TO ENTER THE SKY

Curated by Sean Anderson

(Associate Professor and Undergraduate Program Director at Cornell University’s Department of Architecture)

Of River and Lost Lands at Dhaka Art Summit 2023

Weather, when visualised, relies on the interaction of multiple forces enacting potential acts of benefit as well as destruction. Sometimes predictable, and even mapped, more often, spaces inherit weather in unpredictable patterns that suggest tumult, a conjuring or a question, in defiance of the unknown. For example, airplane pilots depend on degrees of turbulence to achieve lift, to enter the sky. Likewise, for architects and builders, turbulence presents a manifold of acts to confront, including the body and the landscape, with which to bend and flex, and from which one may achieve improbable balance.

With sea level rise and unprecedented weather systems throughout the world, South Asia has witnessed recent devastating floods in Northern Pakistan and Bangladesh, the ongoing strengthening of cyclones in the Bay of Bengal, the future disappearance of Maldivian atolls as well as the Marshall Islands in the South Pacific. The invention of new land simultaneously destroys sensitive ecosystems alongside the displacement of long undervalued vulnerable communities. The perpetuation of cataclysmic events tear at the definitions of geography, of fixed temporalities, for an architecture subject to extremes continually redefined.

Recent years have also shown us that the turbulence of a global pandemic can challenge nearly every aspect of humanity and forms of collectivity. Refugees and asylum seekers throughout the world confront the fixity of boundaries while architects attempt to design spaces of healing, comfort and joy. Architecture remains one mode with which to reimagine how and with whom we seek solid ground. While new livelihoods unfold over screens large and small, and those landless and nationless continue to seek safety, the built environment presents itself as a backdrop and agent of change pointing us toward possible futures. We all share one sky.

What the exercise asks — Reproduce, word for word, the stretch of the curatorial essay on weather and turbulence from "(Associate Professor and" through "achieve improbable balance.".

Information provided —
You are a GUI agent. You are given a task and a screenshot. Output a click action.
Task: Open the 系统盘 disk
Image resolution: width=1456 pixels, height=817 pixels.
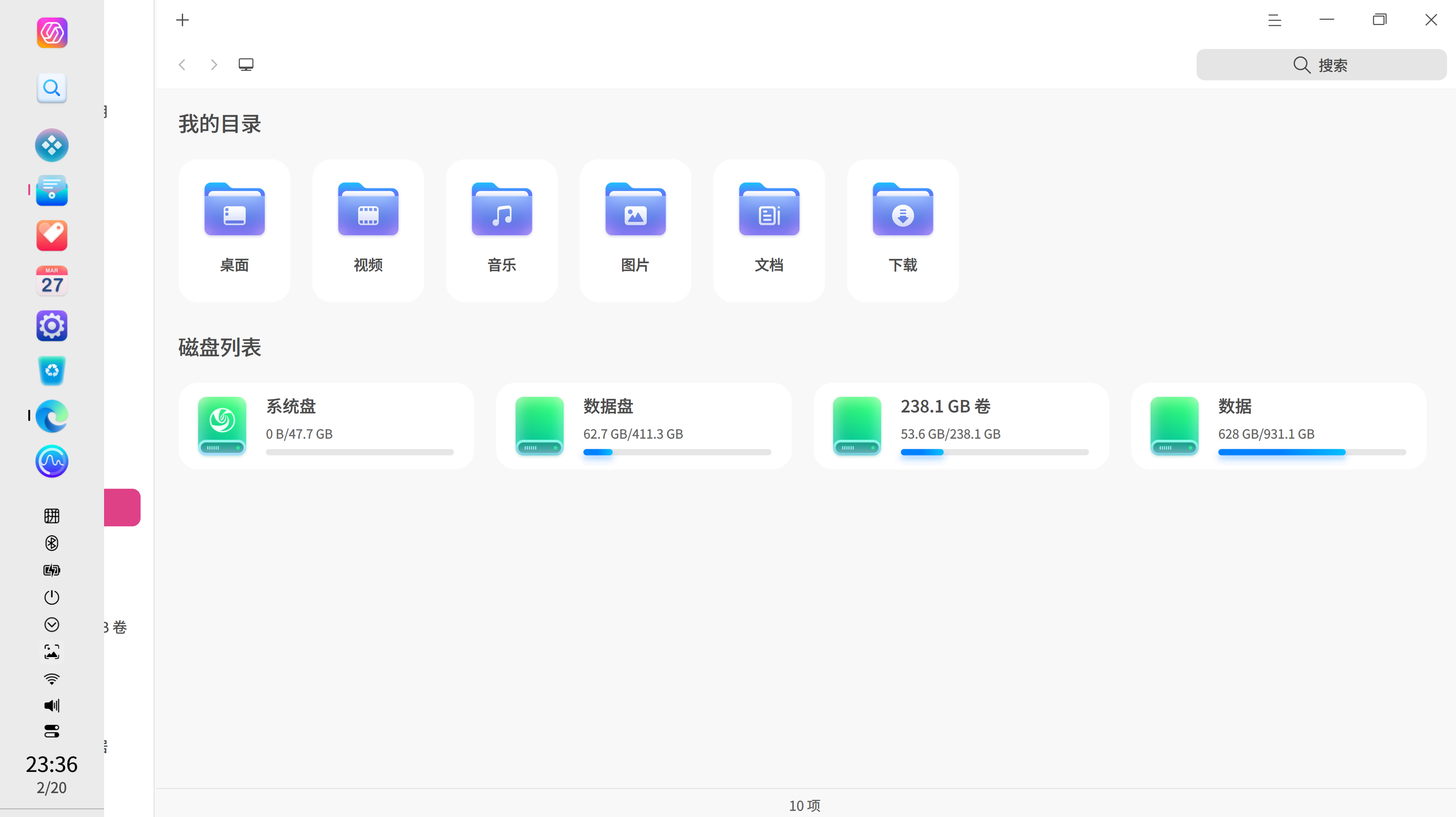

Task response —
(Associate Professor and Undergraduate Program Director at Cornell University’s Department of Architecture)

Of River and Lost Lands at Dhaka Art Summit 2023

Weather, when visualised, relies on the interaction of multiple forces enacting potential acts of benefit as well as destruction. Sometimes predictable, and even mapped, more often, spaces inherit weather in unpredictable patterns that suggest tumult, a conjuring or a question, in defiance of the unknown. For example, airplane pilots depend on degrees of turbulence to achieve lift, to enter the sky. Likewise, for architects and builders, turbulence presents a manifold of acts to confront, including the body and the landscape, with which to bend and flex, and from which one may achieve improbable balance.